Priority consideration means the selecting official may consider the
complainant before the position is announced or after it is announced.
Priority consideration ensures that you will be fully considered for the
position before the other candidates. It does not guarantee selection.
It is understood that [appellant] must meet the qualifications for the
position to which this consideration is extended. If he is non-selected,
the agency will provide written justification in support of the same.
Priority consideration will be effective upon endorsement until the next
two WG-10, Pipefitter positions are filled.
On June 10, 1997, appellant alleged breach of the settlement agreement
and requested reinstatement of the complaint from the point where
processing ceased. Appellant's allegation of settlement breach was
initially raised before an Administrative Judge who was scheduled to
hold appellant's hearing.

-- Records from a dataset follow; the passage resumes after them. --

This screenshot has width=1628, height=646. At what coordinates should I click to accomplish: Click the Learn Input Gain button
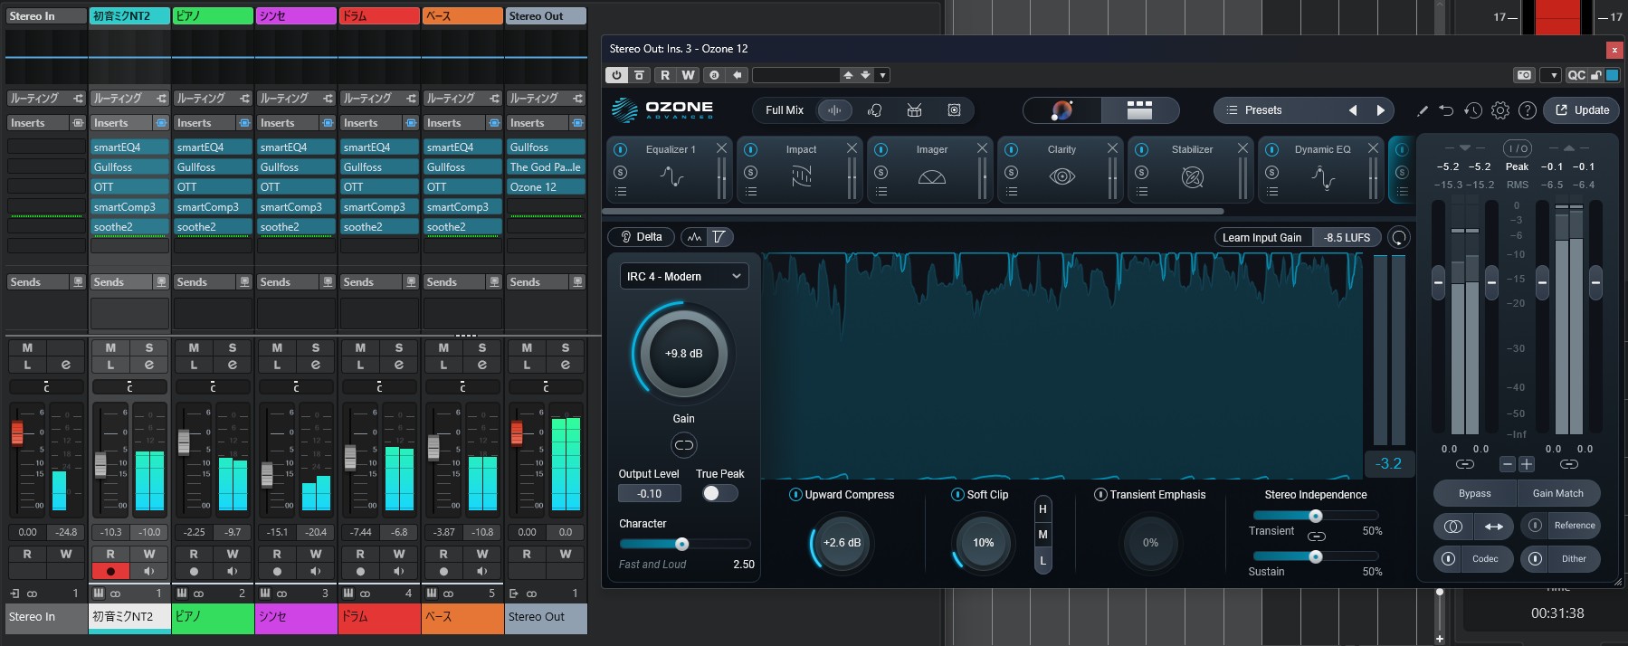(x=1261, y=238)
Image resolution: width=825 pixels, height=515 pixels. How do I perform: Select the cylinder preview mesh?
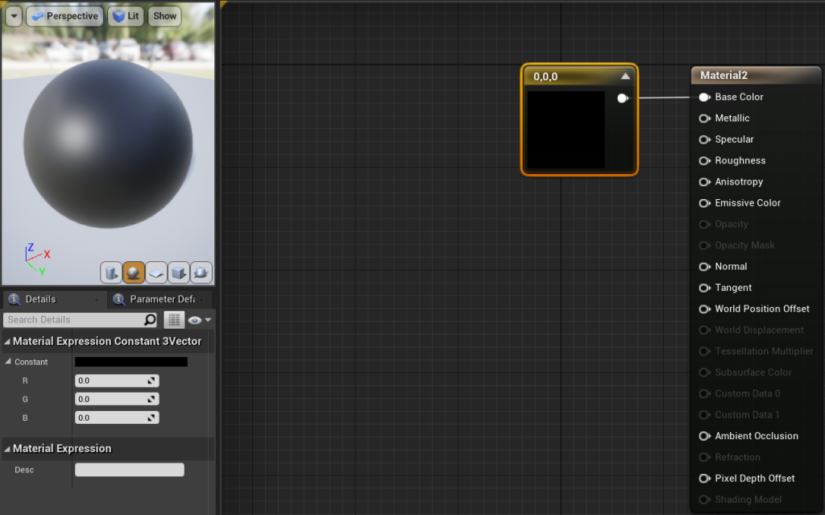point(111,272)
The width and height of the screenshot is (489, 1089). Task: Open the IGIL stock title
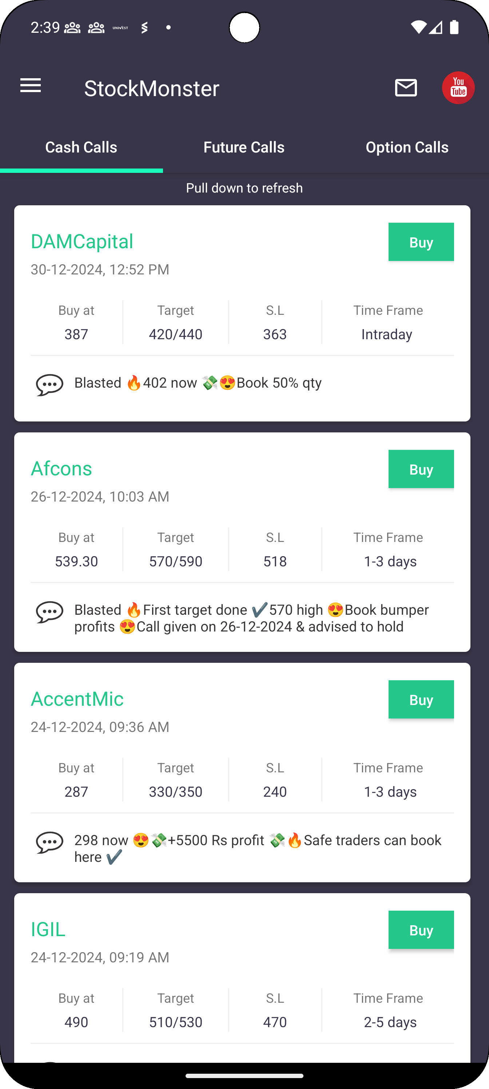(48, 929)
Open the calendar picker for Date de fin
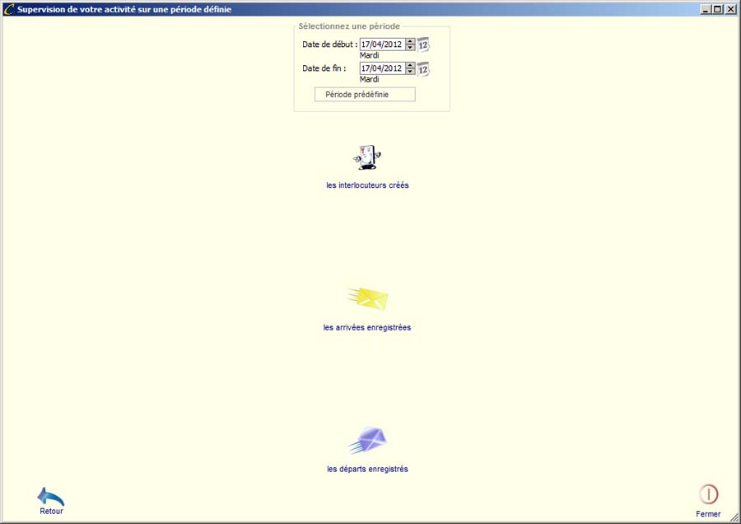The width and height of the screenshot is (741, 524). pos(423,69)
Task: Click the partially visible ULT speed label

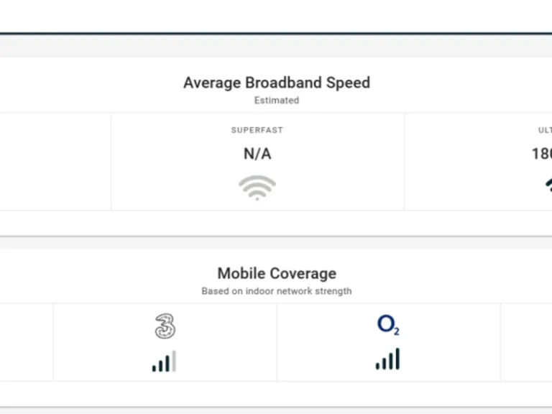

Appellant alleged that the agency gave him no
consideration for the next two vacant WG10 Pipefitter positions that arose
after the settlement agreement went into effect: one position was listed
in Announcement No. CM-7-0008, dated November 13, 1996; and the second
position was listed under Announcement No. CM-7-0019, dated November 18,
1996. Appellant alleged that he learned, only after persistent inquiries,
that the agency had secretly placed two new persons into these positions.
By letter to an agency EEO Manager, dated July 9, 1997, an agency Human
Resources Chief stated that the positions discussed in appellant's
allegation of settlement breach were not announced; that selections were
made from the Office of Personnel Management's (OPM) List of Eligibles;
and that priority considerations cannot be applied "under the guidelines
of this recruitment source."
On September 25, 1997, the agency issued a final decision, finding no
breach of the settlement agreement of February 7, 1996. The agency
noted that appellant submitted an application to the OPM for the
Pipefitter position, and that he was certified as a candidate for the
Pipefitter WG-4204-10 position. The agency determined, however, that
the certification was canceled because OPM did not consider the fact that
applicants were required to have specific knowledge of "steam operations."

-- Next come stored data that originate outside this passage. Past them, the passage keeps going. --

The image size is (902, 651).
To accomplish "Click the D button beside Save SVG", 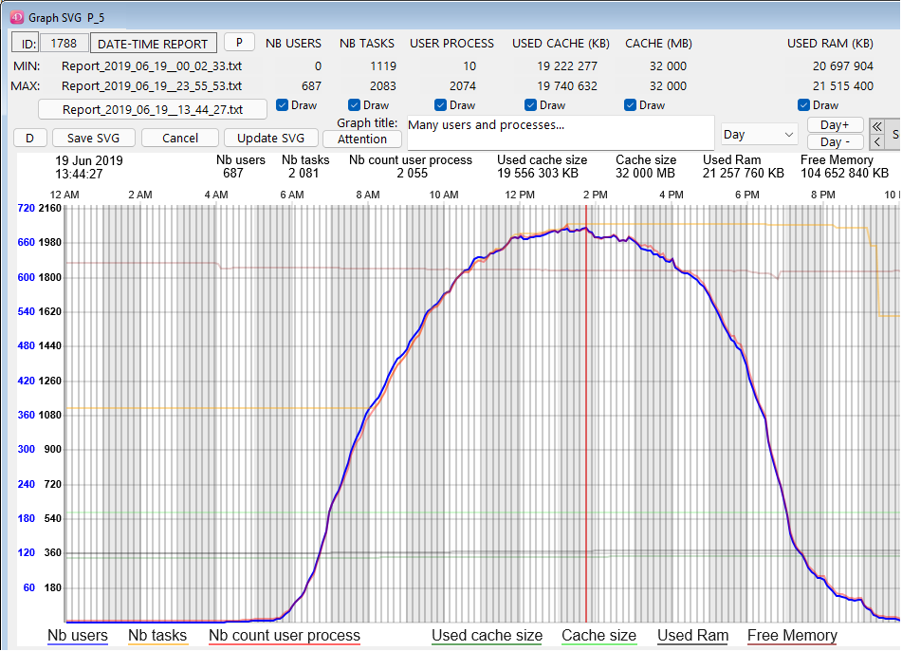I will click(29, 139).
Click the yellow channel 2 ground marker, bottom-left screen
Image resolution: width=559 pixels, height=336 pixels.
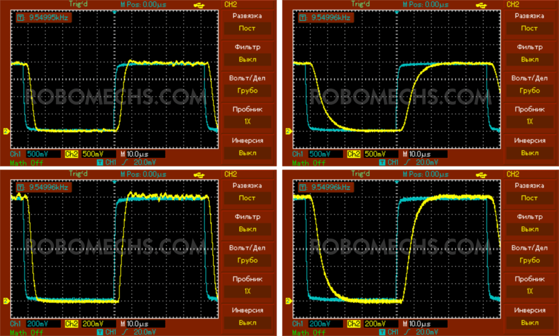coord(5,301)
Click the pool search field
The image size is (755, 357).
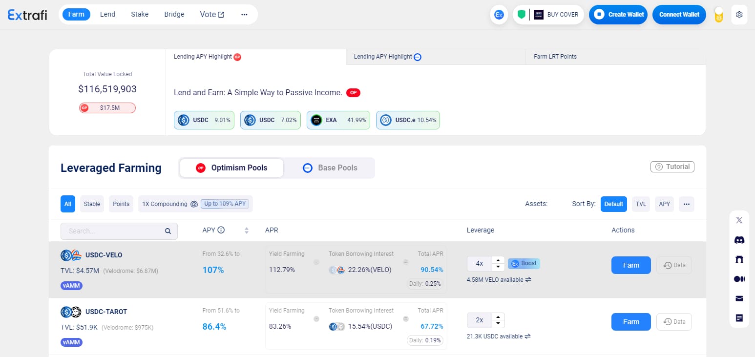[119, 231]
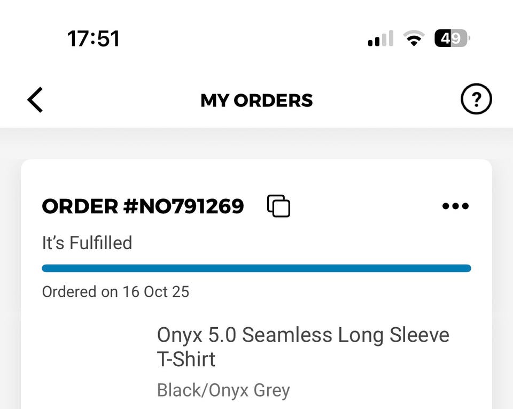Copy the order number with the copy icon
The width and height of the screenshot is (513, 409).
(x=278, y=206)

The agency further determined that appellant was not certified as eligible
by OPM on the second certificate and that as a consequence, he could not
have received priority consideration for the two positions addressed in
his allegation of settlement breach. The agency concluded that although
it determined that no breach had occurred, appellant is still entitled
to priority consideration for the next two vacant Pipefitter positions
for which he is qualified.
On appeal, appellant argues that the settlement agreement makes
no distinction between vacant positions that are "announced and/or
unannounced, OPM and/or non OPM." Appellant argues that the settlement
agreement contains no exception for OPM announced positions and that
the agency failed to reference a single guideline in support of its
contention. Appellant argues that no distinctions of any kind are made
with respect to available positions, other than that he be qualified for
the position. Appellant further argues that the agency determination
that appellant's OPM certification was canceled because applicants were
required to have specific knowledge of "steam operations" is conclusory.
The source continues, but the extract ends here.